Ее мать, продолжал Шаббат рассказывать своей матери, умерла ранним утром. Никки примчалась, чтобы быть с ней рядом в эти последние дни. Билет ей оплатили Билл и Нед. В больнице больше ничем помочь не могли, и миссис Кантаракис вернулась умирать в квартирку над шляпным магазином. Конец был близок, Никки не отходила от матери, четыре последних дня она сидела рядом и держала ее за руку. На четвертое утро она вышла в туалет, а когда вернулась наверх, ее мать уже не дышала. «Моя мама только что умерла, — сказала она мне по телефону, — а меня рядом не было.

Меня не было с ней рядом. Меня с ней не было, Микки! Она умерла одна!» Спасибо Биллу и Неду, я вылетел в Лондон вечерним рейсом. Я прилетел рано утром и поехал прямо на Саут-Одли-стрит. Никки сидела спокойная и невозмутимая на стуле рядом с телом матери. Умершая все еще была дома и все еще в ночной рубашке. И она оставалась дома еще семьдесят два часа. Когда я больше уже не мог этого выносить, я заорал: «Ты, в конце концов, не сицилийская крестьянка! Уже хватит! Ее нужно увезти!» — «Нет, нет, нет!» — И она начала молотить по мне своими кулачками. Я попятился, отступил, сбежал вниз по лестнице и долгие часы бродил по Лондону. Я пытался объяснить ей, что это бдение, затеянное ею над мертвым телом, есть нечто, выходящее не только за пределы приличного, но и за пределы здорового и разумного.
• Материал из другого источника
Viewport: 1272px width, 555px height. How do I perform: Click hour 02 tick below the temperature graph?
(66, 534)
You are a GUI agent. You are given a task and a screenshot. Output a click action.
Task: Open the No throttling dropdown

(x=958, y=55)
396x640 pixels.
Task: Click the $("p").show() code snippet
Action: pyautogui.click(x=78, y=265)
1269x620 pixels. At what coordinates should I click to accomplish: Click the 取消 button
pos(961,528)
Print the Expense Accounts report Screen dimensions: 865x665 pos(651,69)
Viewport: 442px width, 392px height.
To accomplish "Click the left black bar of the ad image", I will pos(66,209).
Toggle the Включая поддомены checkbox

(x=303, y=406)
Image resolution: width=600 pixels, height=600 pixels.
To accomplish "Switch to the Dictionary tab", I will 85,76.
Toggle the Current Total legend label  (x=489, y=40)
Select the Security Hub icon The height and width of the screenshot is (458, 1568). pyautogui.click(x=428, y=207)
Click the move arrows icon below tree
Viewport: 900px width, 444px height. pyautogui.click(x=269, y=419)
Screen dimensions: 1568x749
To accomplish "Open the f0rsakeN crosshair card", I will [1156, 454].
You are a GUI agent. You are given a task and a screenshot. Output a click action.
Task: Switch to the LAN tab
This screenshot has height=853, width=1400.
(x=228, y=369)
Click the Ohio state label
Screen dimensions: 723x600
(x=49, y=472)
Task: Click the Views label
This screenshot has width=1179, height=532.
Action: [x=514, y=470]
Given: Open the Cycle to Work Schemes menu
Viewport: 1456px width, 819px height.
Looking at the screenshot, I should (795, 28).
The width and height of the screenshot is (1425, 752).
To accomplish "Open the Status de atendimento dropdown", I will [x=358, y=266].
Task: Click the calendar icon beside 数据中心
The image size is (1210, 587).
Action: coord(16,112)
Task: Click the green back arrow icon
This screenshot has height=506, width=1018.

Я пытался внушить ей, что ее нежности с трупом, длинные монологи, которыми она развлекала умершую, сидя около нее дни напролет, довязывая ее неоконченное вязание, принимая у ее смертного одра друзей «мальчиков», лаская мертвые руки, целуя мертвое лицо, гладя покойницу по волосам, — словом, это неприятие простого физического факта — отдаляет ее от меня, превращает ее в табу для меня.

Следила ли мать Шаббата за рассказом? Иногда он чувствовал, что она занята чем-то другим. Он был сейчас уже в Коннектикуте, ехал длинным, красивым берегом реки, и ему пришло в голову, что мать, должно быть, думает: «В этой реке было бы совсем неплохо». — «Но не раньше, чем я повидаю Линка, мам…» Он должен был увидеть, как это выглядит, прежде чем сделает это сам.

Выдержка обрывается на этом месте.